Accordingly, the clutch on an ICE vehicle serves as an important tool for managing and recovering from whiskey throttle situations and other vehicle operating conditions, in both recreational, competitive, and standard riding environments. Thus, to mimic such clutch functions, examples described herein provide a simulated clutch for an electric motorcycle. For example, an input mechanism mounted on a motorcycle is activable by a rider to simulate a clutch function. As described herein, the input mechanism may be a dual-function (hand) brake and simulated clutch input mechanism or may include separate input mechanisms (e.g., levers) for these functions. In either embodiment, these input mechanism(s) introduce a simulated clutch experience on the electric motorcycle, which may mimic the power modulation and delivery dynamics of an ICE motorcycle.

BRIEF DESCRIPTION OF THE DRAWINGS

To better understand the invention and to see how the same may be carried out in practice, non-limiting preferred embodiments of the invention will now be described with reference to the accompanying drawings, in which:

FIG. 1 is a perspective view of a motorcycle according to some aspects.

FIG. 2 is a close-up view of a handlebar and a clutch input mechanism of the motorcycle of FIG. 1, according to some aspects.

FIG. 3 is a perspective view of the clutch input mechanism of FIG. 2, according to some aspects.

FIG. 4 is a section view of the clutch input mechanism of FIG. 3, according to some aspects.

FIG. 5 is an exploded view of the clutch input mechanism of FIG. 3, according to some aspects.

FIG. 6A is a top view of the clutch input mechanism of FIG. 3 in a first position, according to some aspects.

FIG. 6B is a close-up top view of the clutch input mechanism of FIG. 3 in a first position, according to some aspects.

FIG. 7A is a top view of the clutch input mechanism of FIG. 3 in a second position, according to some aspects.

FIG. 7B is a close-up top view of the clutch input mechanism of FIG. 3 in a second position, according to some aspects.

FIG. 8A is a top view of the clutch input mechanism of FIG. 3 in a third position, according to some aspects.

FIG. 8B is a close-up top view of the clutch input mechanism of FIG. 3 in a third position, according to some aspects.

FIG. 9 schematically illustrates an electronic speed control unit of the motorcycle of FIG. 1, according to some aspects.
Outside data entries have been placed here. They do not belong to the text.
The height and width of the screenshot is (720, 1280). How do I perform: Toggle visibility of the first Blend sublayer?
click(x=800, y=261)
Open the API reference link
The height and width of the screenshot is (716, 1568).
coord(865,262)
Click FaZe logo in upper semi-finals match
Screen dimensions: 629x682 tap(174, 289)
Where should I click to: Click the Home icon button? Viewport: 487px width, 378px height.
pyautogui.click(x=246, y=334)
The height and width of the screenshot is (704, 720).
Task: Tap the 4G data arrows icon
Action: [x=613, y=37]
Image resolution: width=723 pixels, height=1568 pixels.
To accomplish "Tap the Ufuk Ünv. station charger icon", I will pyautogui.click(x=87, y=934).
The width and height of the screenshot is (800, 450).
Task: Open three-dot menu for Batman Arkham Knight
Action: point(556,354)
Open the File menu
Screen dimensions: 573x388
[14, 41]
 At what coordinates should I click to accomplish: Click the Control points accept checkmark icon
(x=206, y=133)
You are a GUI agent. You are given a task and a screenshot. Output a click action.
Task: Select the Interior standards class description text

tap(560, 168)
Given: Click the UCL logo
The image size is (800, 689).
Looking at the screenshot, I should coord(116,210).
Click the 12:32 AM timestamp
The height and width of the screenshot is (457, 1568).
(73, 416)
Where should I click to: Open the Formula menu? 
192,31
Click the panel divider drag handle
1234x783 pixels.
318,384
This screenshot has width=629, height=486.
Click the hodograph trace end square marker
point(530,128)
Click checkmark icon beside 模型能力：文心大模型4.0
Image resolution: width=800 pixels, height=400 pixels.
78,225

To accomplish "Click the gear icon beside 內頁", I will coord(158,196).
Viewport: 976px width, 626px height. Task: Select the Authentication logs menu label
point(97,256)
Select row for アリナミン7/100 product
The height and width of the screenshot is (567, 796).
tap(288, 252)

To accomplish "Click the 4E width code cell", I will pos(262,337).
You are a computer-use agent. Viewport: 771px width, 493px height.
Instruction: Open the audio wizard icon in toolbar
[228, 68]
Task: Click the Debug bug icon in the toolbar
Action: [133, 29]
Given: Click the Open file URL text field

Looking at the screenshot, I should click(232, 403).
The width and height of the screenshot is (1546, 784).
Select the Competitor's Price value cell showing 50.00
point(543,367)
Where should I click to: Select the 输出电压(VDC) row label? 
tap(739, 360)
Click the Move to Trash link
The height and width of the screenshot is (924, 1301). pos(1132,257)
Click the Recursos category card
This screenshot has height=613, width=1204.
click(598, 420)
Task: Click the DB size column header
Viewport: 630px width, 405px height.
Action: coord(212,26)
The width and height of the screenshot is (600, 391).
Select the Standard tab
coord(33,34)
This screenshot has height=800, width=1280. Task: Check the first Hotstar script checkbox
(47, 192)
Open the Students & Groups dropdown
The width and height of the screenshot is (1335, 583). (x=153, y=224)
FIG. 10 is a flowchart illustrating a method for controlling operation of an electric motor in response to activation of a clutch input mechanism, according to some aspects.

FIG. 11 is a chart illustrating examples clutch release rates, according to some aspects.

FIG. 12A is a chart illustrating another example of a clutch release rate, according to some aspects.

FIG. 12B is a chart illustrating another example of a clutch release rate, according to some aspects.

FIG. 13 is a chart illustrating a clutch multiplier based on a level of clutch engagement and a clutch engagement time, according to some aspects.

FIG. 14 is a chart illustrating example motor acceleration curves based on the examples shown in FIG. 11, according to some aspects.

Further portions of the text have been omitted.